◆ What you need to do
Start at the line below containing "Task: Open tweet options three-dot menu" and stop at the line containing "The width and height of the screenshot is (997, 1204).". Repeat every line of that stretch exactly, and nothing outside it.
(Source data)
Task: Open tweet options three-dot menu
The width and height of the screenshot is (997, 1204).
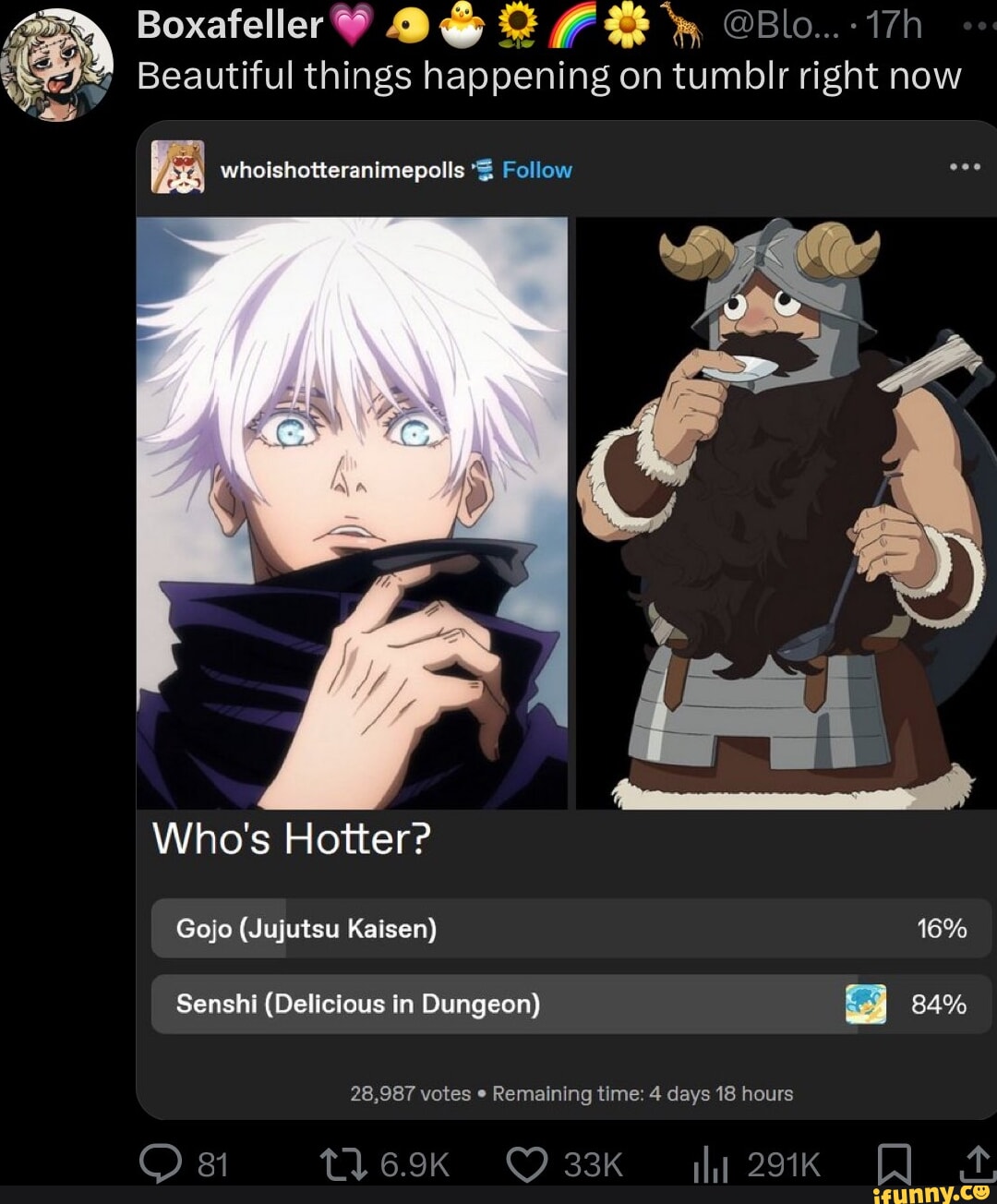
(End Source data)
(Source data)
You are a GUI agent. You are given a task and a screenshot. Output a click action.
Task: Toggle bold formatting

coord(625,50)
(End Source data)
(Source data)
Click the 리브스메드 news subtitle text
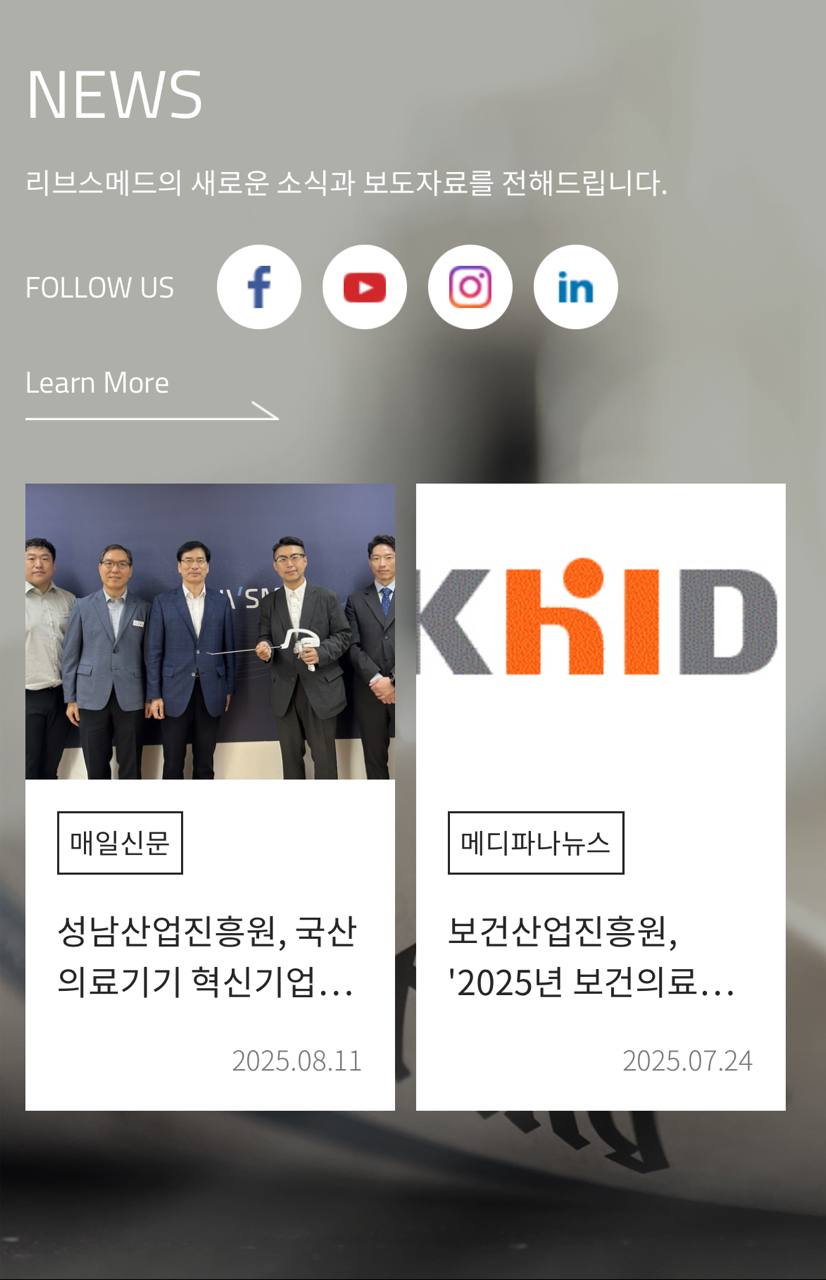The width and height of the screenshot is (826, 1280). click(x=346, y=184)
(End Source data)
◆ Written answer
Task: Open tweet options three-dot menu
The width and height of the screenshot is (997, 1204).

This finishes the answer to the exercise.